RAPPORTO CON I TIFOSI – «Quanti caffè bevo? Almeno 3-4, massimo. Alla mattina quando mi alzo, dopo pranzo e due di pomeriggio. La sera non mi piace berlo perché poi non riesco a dormire. Con zucchero? Ogni tanto un po’. In Portogallo ce n’è molto, ed è anche buono. I tifosi nerazzurri? Credo che i tifosi dell’Inter gradiscano la mia maniera di giocare. Non mi conoscono bene come persona ma mi hanno accolto bene. Non dobbiamo essere solo bravi giocatori ma anche brave persone, e sono contento che i tifosi apprezzino anche il mio modo di essere. Chi è il giocatore che mi ha ispirato sin da piccolo? In Portogallo si segue molto il campionato italiano, spagnolo, inglese e ovviamente si guardano le partite delle grandi squadre, e Zidane è stato il primo giocatore che mi ha colpito. Lui e Rui Costa sono grandi esempi di forza ed eleganza. Se sono elegante? Ci provo! Danilo dice di essere il più elegante di noi per come si veste? Forse è vero, ci tiene molto (ride, ndr)».

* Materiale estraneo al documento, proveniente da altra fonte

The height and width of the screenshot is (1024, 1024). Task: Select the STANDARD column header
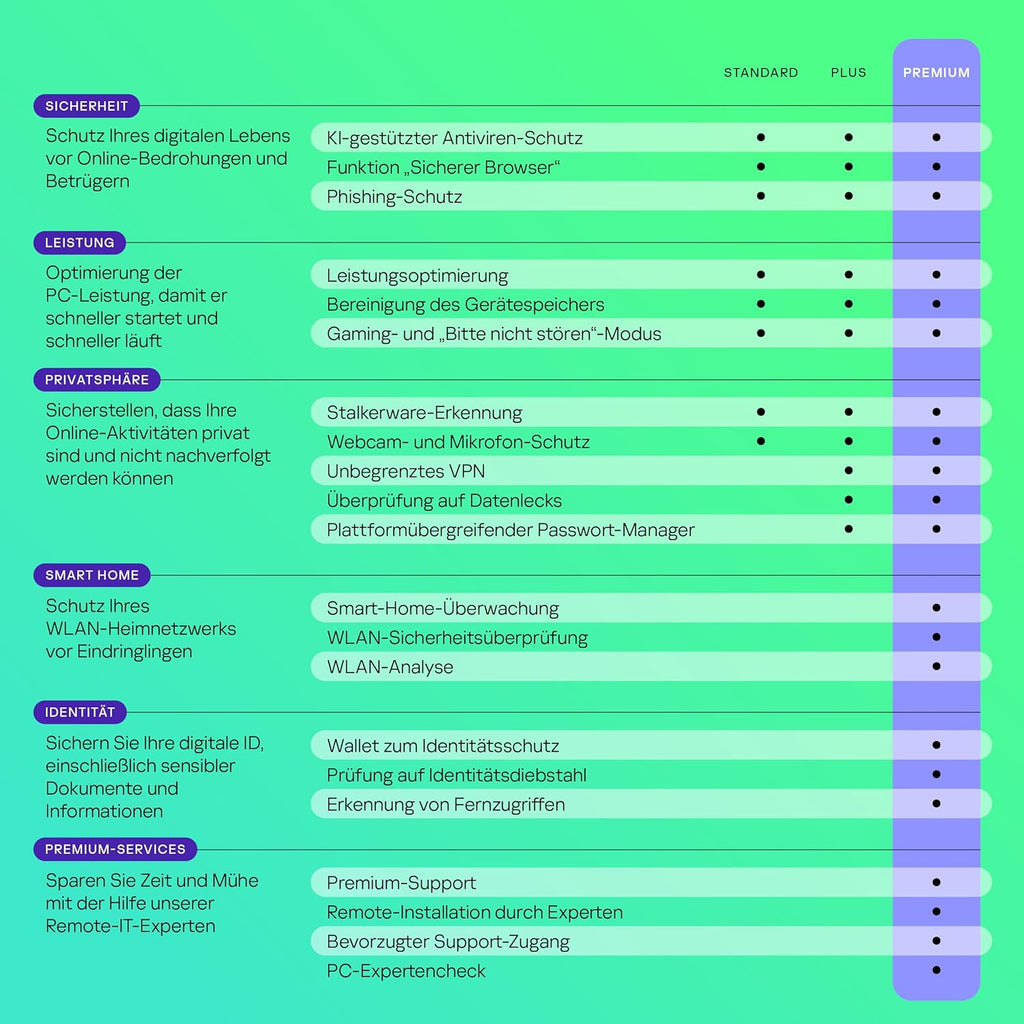pyautogui.click(x=761, y=73)
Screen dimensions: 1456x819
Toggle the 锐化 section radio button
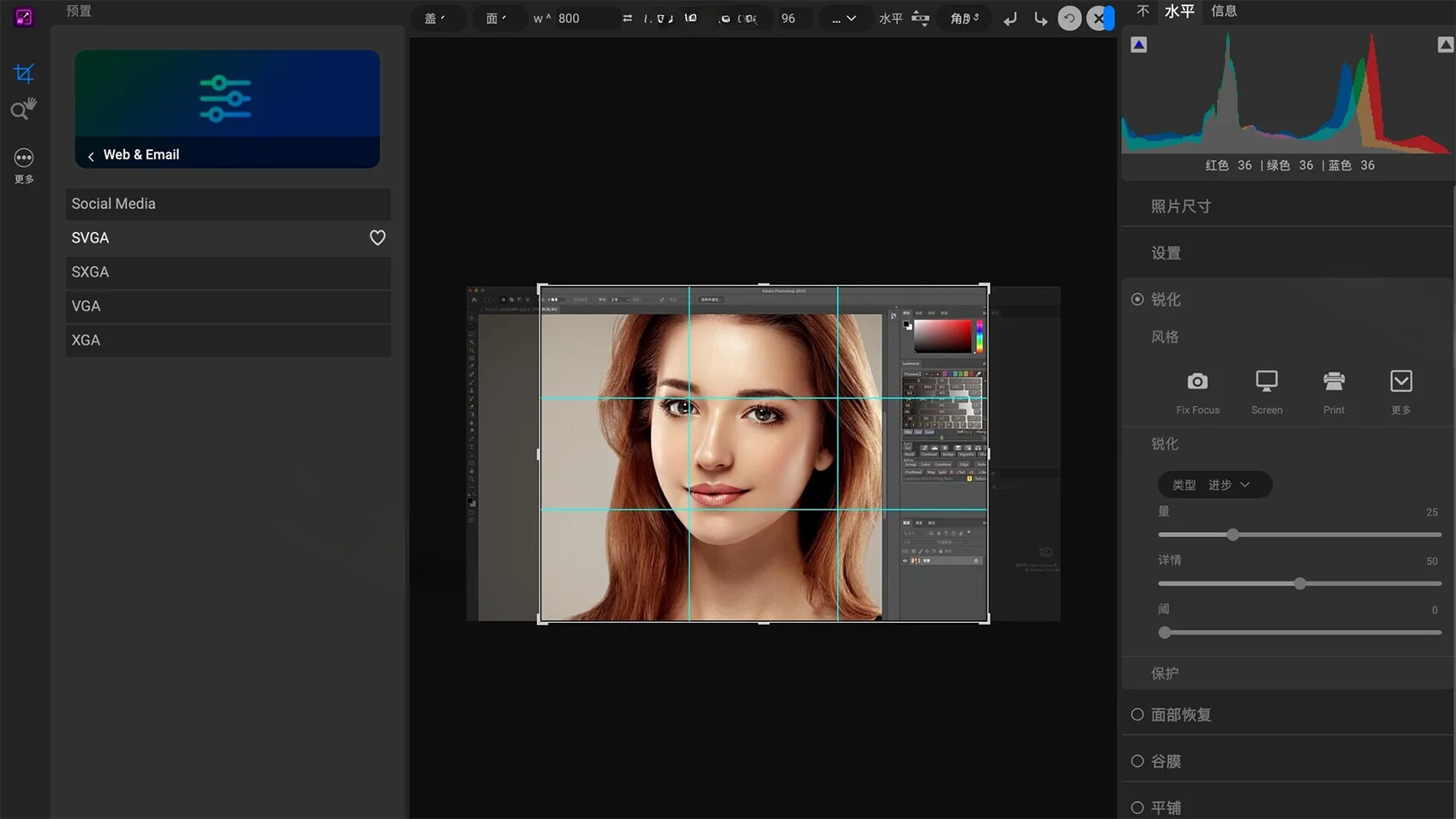pos(1137,299)
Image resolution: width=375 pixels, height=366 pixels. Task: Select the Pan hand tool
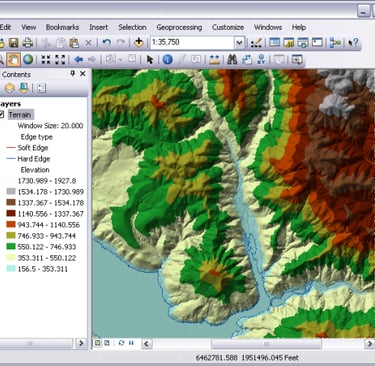coord(13,60)
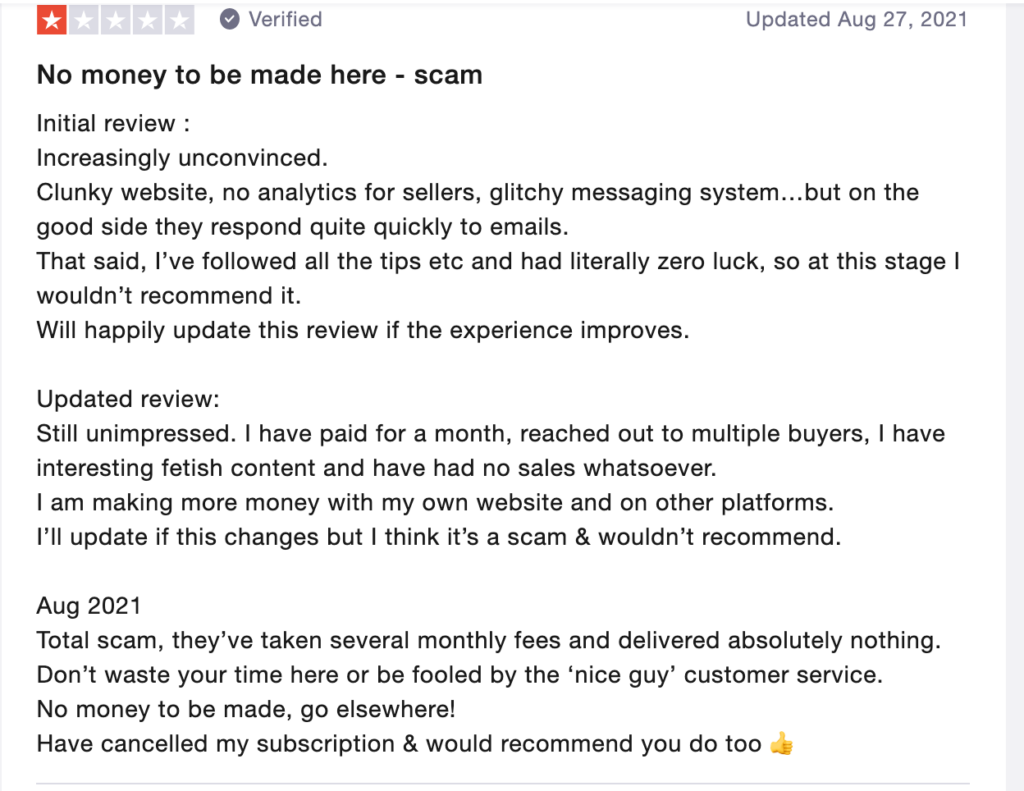Open the Verified label details

point(285,20)

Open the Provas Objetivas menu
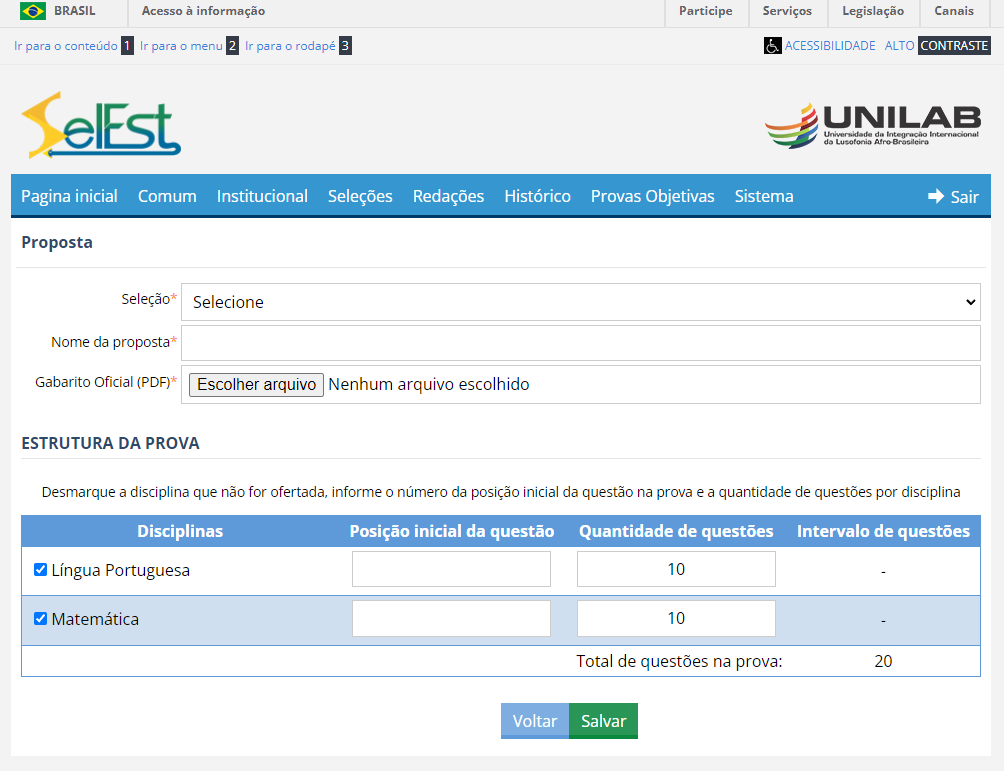[x=652, y=196]
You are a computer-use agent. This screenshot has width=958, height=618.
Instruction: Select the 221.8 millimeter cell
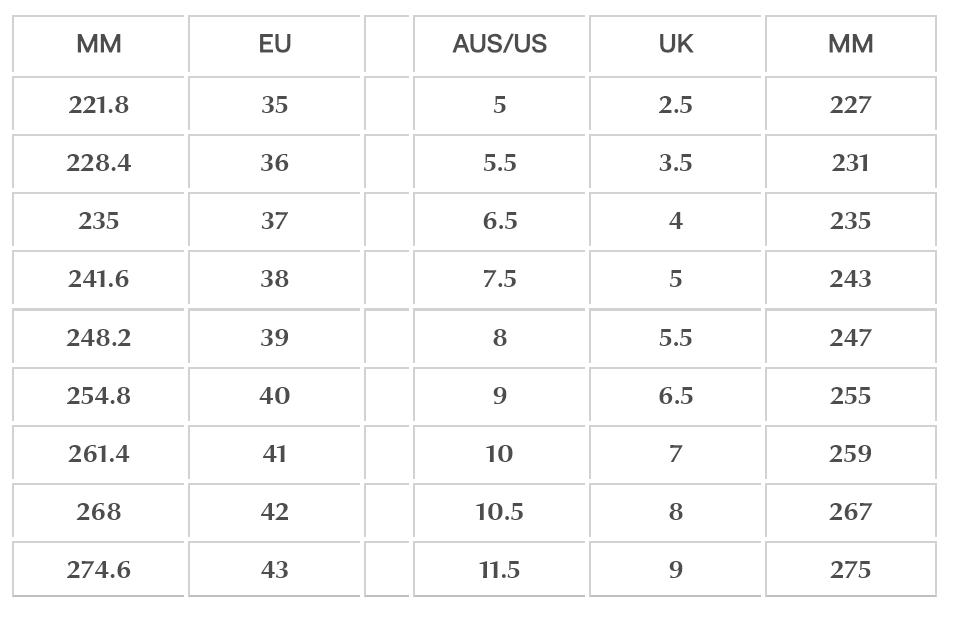coord(98,105)
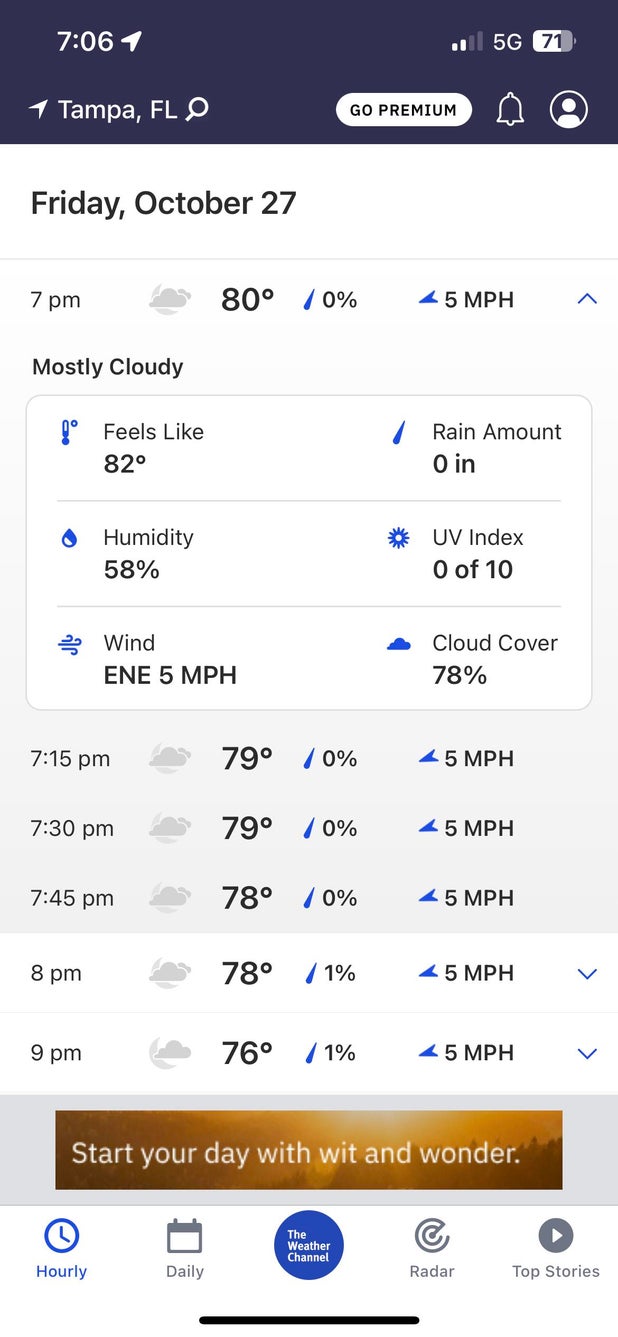Viewport: 618px width, 1337px height.
Task: Select the Hourly tab
Action: [62, 1248]
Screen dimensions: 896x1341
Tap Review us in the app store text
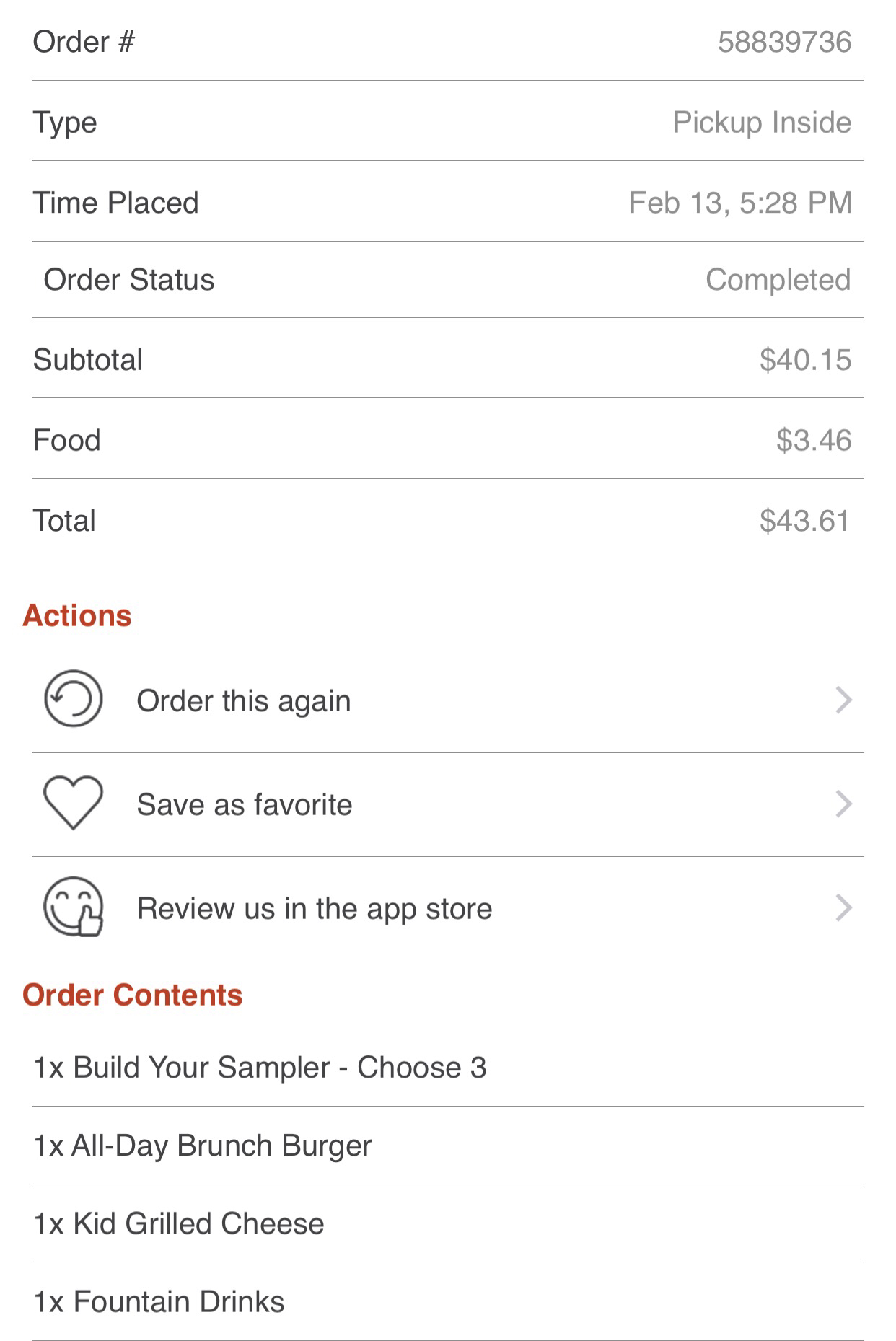coord(315,909)
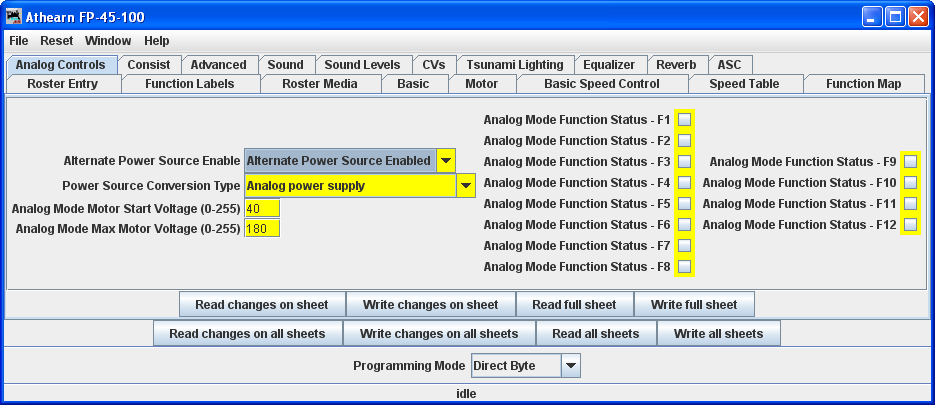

EX DIFENSORE – «Sono nato a Porto e ho iniziato da piccolo a giocare al Porto, ho fatto due anni nelle giovanili e sono andato poi allo Sporting Lisbona. Ho fatto 12 anni lì e in quel periodo ho capito che quello sarebbe stato il mio futuro. Ho iniziato da difensore centrale e poi sono diventato centrocampista. Ho provato anche a continuare gli studi, ma avevo troppi allenamenti. Ho terminato a 18 anni, anche se l’ultimo anno l’ho fatto così così. Mi mancano due esami per concludere. Ho due fratelli, entrambi calciatori, che sono più bravi di me (ride, ndr). Uno è più grande, si chiama Wilson e gioca al Braga, l’altro è Ugo, e gioca a calcio a 5 in una squadra a Lisbona. Anche mio padre ha giocato ma non ad un livello professionale, così come mio zio».